▸ **WHAT IS REQUIRED**: Repeat each line of the material below without change.

▸ **LISTED RECORDS**:
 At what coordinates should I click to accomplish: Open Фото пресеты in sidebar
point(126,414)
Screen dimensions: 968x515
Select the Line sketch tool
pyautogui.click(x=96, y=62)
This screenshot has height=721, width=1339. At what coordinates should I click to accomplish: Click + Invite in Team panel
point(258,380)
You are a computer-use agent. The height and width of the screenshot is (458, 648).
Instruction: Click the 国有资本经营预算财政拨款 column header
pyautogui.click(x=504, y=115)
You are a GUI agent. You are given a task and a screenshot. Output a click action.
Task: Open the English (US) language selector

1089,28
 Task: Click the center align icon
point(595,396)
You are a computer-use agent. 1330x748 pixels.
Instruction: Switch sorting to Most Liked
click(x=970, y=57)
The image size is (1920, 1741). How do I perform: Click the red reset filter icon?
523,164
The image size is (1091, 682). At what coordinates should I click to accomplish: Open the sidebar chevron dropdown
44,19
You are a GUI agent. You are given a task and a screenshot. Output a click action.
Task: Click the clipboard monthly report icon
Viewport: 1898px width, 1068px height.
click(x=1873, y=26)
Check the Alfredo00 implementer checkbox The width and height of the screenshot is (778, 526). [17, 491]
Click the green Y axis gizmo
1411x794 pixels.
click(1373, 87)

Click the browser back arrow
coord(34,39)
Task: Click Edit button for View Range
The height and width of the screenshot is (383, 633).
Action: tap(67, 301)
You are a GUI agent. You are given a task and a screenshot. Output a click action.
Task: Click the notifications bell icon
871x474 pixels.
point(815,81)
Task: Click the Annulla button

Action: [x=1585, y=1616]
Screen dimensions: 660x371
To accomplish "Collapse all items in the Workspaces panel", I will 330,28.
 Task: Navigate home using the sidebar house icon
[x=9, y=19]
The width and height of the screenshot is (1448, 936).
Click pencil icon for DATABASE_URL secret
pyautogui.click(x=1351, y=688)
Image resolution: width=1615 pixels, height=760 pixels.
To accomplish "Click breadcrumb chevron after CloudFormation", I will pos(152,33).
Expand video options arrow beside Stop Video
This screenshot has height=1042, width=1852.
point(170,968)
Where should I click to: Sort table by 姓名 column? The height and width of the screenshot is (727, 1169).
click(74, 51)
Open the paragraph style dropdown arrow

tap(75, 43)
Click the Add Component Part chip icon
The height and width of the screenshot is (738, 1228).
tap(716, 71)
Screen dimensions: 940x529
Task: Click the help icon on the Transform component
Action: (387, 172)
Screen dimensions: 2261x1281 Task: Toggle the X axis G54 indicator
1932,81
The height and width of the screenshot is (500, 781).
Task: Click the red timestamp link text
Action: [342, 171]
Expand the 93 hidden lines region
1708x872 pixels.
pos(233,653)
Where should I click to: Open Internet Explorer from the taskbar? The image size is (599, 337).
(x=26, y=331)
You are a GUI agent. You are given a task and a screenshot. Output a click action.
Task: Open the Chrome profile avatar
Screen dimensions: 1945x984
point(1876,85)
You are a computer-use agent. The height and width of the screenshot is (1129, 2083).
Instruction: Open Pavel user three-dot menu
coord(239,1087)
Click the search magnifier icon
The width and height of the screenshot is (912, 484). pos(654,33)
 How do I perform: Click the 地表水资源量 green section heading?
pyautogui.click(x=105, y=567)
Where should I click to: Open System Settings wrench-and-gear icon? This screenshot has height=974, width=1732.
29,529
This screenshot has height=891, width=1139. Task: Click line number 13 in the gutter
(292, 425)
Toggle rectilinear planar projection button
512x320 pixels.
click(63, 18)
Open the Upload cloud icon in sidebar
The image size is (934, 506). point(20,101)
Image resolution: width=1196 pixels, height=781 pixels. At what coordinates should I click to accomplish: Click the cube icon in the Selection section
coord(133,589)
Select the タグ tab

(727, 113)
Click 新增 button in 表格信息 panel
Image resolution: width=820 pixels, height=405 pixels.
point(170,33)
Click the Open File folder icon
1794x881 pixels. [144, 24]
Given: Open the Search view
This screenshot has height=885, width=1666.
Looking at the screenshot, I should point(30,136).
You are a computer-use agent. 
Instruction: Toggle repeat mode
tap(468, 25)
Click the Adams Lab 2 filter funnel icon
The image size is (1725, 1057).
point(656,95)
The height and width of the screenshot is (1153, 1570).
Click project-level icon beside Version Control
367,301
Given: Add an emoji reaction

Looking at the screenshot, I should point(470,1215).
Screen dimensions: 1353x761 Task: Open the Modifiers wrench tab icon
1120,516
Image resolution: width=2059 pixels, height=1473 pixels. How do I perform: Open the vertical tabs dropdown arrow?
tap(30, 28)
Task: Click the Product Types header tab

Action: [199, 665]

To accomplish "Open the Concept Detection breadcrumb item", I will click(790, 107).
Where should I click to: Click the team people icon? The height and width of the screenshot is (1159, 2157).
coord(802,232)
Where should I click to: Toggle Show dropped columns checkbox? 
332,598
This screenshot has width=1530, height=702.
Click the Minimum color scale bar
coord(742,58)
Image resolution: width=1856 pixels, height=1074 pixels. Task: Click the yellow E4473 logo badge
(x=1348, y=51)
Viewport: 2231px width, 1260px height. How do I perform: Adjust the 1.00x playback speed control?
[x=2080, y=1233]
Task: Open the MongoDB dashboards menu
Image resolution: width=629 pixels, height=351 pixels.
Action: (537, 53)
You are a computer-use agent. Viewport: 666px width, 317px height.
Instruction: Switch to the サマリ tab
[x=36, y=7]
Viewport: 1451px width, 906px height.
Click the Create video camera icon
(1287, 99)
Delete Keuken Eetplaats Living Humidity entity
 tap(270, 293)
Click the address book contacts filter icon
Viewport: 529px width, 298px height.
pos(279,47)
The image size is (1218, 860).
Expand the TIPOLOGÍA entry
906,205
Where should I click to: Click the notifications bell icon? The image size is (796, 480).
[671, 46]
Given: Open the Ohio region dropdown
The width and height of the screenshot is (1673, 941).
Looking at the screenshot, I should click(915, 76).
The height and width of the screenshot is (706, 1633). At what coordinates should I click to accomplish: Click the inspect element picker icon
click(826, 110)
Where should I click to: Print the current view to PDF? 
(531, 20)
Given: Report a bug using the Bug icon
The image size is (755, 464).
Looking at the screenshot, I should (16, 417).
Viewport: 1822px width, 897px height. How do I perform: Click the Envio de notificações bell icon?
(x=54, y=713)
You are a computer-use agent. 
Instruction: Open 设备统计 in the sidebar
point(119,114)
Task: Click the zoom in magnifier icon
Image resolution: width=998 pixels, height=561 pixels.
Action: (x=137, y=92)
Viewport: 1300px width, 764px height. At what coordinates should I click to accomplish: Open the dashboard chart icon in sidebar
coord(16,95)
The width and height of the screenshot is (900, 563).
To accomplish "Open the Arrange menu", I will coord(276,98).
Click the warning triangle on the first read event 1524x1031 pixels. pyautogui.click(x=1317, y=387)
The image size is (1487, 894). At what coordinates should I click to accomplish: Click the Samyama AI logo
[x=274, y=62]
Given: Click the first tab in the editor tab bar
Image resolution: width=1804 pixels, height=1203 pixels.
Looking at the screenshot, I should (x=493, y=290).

▸ **ANSWER BOX**:
 At what coordinates should I click to accomplish: Open Фото пресеты in sidebar
point(126,414)
Screen dimensions: 968x515
Select the Line sketch tool
pyautogui.click(x=96, y=62)
This screenshot has height=721, width=1339. At what coordinates should I click to accomplish: Click + Invite in Team panel
point(258,380)
You are a computer-use agent. The height and width of the screenshot is (458, 648).
Instruction: Click the 国有资本经营预算财政拨款 column header
pyautogui.click(x=504, y=115)
You are a GUI agent. You are given a task and a screenshot. Output a click action.
Task: Open the English (US) language selector

1089,28
 Task: Click the center align icon
point(595,396)
You are a computer-use agent. 1330x748 pixels.
Instruction: Switch sorting to Most Liked
click(x=970, y=57)
The image size is (1920, 1741). How do I perform: Click the red reset filter icon?
523,164
The image size is (1091, 682). At what coordinates should I click to accomplish: Open the sidebar chevron dropdown
44,19
You are a GUI agent. You are given a task and a screenshot. Output a click action.
Task: Click the clipboard monthly report icon
Viewport: 1898px width, 1068px height.
click(x=1873, y=26)
Check the Alfredo00 implementer checkbox The width and height of the screenshot is (778, 526). [17, 491]
Click the green Y axis gizmo
1411x794 pixels.
click(1373, 87)

Click the browser back arrow
coord(34,39)
Task: Click Edit button for View Range
The height and width of the screenshot is (383, 633).
Action: tap(67, 301)
You are a GUI agent. You are given a task and a screenshot. Output a click action.
Task: Click the notifications bell icon
871x474 pixels.
point(815,81)
Task: Click the Annulla button

Action: [x=1585, y=1616]
Screen dimensions: 660x371
To accomplish "Collapse all items in the Workspaces panel", I will 330,28.
 Task: Navigate home using the sidebar house icon
[x=9, y=19]
The width and height of the screenshot is (1448, 936).
Click pencil icon for DATABASE_URL secret
pyautogui.click(x=1351, y=688)
Image resolution: width=1615 pixels, height=760 pixels.
To accomplish "Click breadcrumb chevron after CloudFormation", I will pos(152,33).
Expand video options arrow beside Stop Video
This screenshot has height=1042, width=1852.
point(170,968)
Where should I click to: Sort table by 姓名 column? The height and width of the screenshot is (727, 1169).
click(74, 51)
Open the paragraph style dropdown arrow

tap(75, 43)
Click the Add Component Part chip icon
The height and width of the screenshot is (738, 1228).
tap(716, 71)
Screen dimensions: 940x529
Task: Click the help icon on the Transform component
Action: (387, 172)
Screen dimensions: 2261x1281 Task: Toggle the X axis G54 indicator
1932,81
The height and width of the screenshot is (500, 781).
Task: Click the red timestamp link text
Action: [342, 171]
Expand the 93 hidden lines region
1708x872 pixels.
pos(233,653)
Where should I click to: Open Internet Explorer from the taskbar? The image size is (599, 337).
(x=26, y=331)
You are a GUI agent. You are given a task and a screenshot. Output a click action.
Task: Open the Chrome profile avatar
Screen dimensions: 1945x984
point(1876,85)
You are a computer-use agent. The height and width of the screenshot is (1129, 2083).
Instruction: Open Pavel user three-dot menu
coord(239,1087)
Click the search magnifier icon
The width and height of the screenshot is (912, 484). pos(654,33)
 How do I perform: Click the 地表水资源量 green section heading?
pyautogui.click(x=105, y=567)
Where should I click to: Open System Settings wrench-and-gear icon? This screenshot has height=974, width=1732.
29,529
This screenshot has height=891, width=1139. Task: Click line number 13 in the gutter
(292, 425)
Toggle rectilinear planar projection button
512x320 pixels.
click(63, 18)
Open the Upload cloud icon in sidebar
The image size is (934, 506). point(20,101)
Image resolution: width=1196 pixels, height=781 pixels. At what coordinates should I click to accomplish: Click the cube icon in the Selection section
coord(133,589)
Select the タグ tab

(727, 113)
Click 新增 button in 表格信息 panel
Image resolution: width=820 pixels, height=405 pixels.
point(170,33)
Click the Open File folder icon
1794x881 pixels. [144, 24]
Given: Open the Search view
This screenshot has height=885, width=1666.
Looking at the screenshot, I should point(30,136).
You are a computer-use agent. 
Instruction: Toggle repeat mode
tap(468, 25)
Click the Adams Lab 2 filter funnel icon
The image size is (1725, 1057).
point(656,95)
The height and width of the screenshot is (1153, 1570).
Click project-level icon beside Version Control
367,301
Given: Add an emoji reaction

Looking at the screenshot, I should point(470,1215).
Screen dimensions: 1353x761 Task: Open the Modifiers wrench tab icon
1120,516
Image resolution: width=2059 pixels, height=1473 pixels. How do I perform: Open the vertical tabs dropdown arrow?
tap(30, 28)
Task: Click the Product Types header tab

Action: [199, 665]

To accomplish "Open the Concept Detection breadcrumb item", I will click(790, 107).
Where should I click to: Click the team people icon? The height and width of the screenshot is (1159, 2157).
coord(802,232)
Where should I click to: Toggle Show dropped columns checkbox? 
332,598
This screenshot has width=1530, height=702.
Click the Minimum color scale bar
coord(742,58)
Image resolution: width=1856 pixels, height=1074 pixels. Task: Click the yellow E4473 logo badge
(x=1348, y=51)
Viewport: 2231px width, 1260px height. How do I perform: Adjust the 1.00x playback speed control?
[x=2080, y=1233]
Task: Open the MongoDB dashboards menu
Image resolution: width=629 pixels, height=351 pixels.
Action: (537, 53)
You are a computer-use agent. Viewport: 666px width, 317px height.
Instruction: Switch to the サマリ tab
[x=36, y=7]
Viewport: 1451px width, 906px height.
Click the Create video camera icon
(1287, 99)
Delete Keuken Eetplaats Living Humidity entity
 tap(270, 293)
Click the address book contacts filter icon
Viewport: 529px width, 298px height.
pos(279,47)
The image size is (1218, 860).
Expand the TIPOLOGÍA entry
906,205
Where should I click to: Click the notifications bell icon? The image size is (796, 480).
[671, 46]
Given: Open the Ohio region dropdown
The width and height of the screenshot is (1673, 941).
Looking at the screenshot, I should click(915, 76).
The height and width of the screenshot is (706, 1633). At what coordinates should I click to accomplish: Click the inspect element picker icon
click(826, 110)
Where should I click to: Print the current view to PDF? 
(531, 20)
Given: Report a bug using the Bug icon
The image size is (755, 464).
Looking at the screenshot, I should (16, 417).
Viewport: 1822px width, 897px height. How do I perform: Click the Envio de notificações bell icon?
(x=54, y=713)
You are a computer-use agent. 
Instruction: Open 设备统计 in the sidebar
point(119,114)
Task: Click the zoom in magnifier icon
Image resolution: width=998 pixels, height=561 pixels.
Action: (x=137, y=92)
Viewport: 1300px width, 764px height. At what coordinates should I click to accomplish: Open the dashboard chart icon in sidebar
coord(16,95)
The width and height of the screenshot is (900, 563).
To accomplish "Open the Arrange menu", I will coord(276,98).
Click the warning triangle on the first read event 1524x1031 pixels. pyautogui.click(x=1317, y=387)
The image size is (1487, 894). At what coordinates should I click to accomplish: Click the Samyama AI logo
[x=274, y=62]
Given: Click the first tab in the editor tab bar
Image resolution: width=1804 pixels, height=1203 pixels.
Looking at the screenshot, I should (x=493, y=290).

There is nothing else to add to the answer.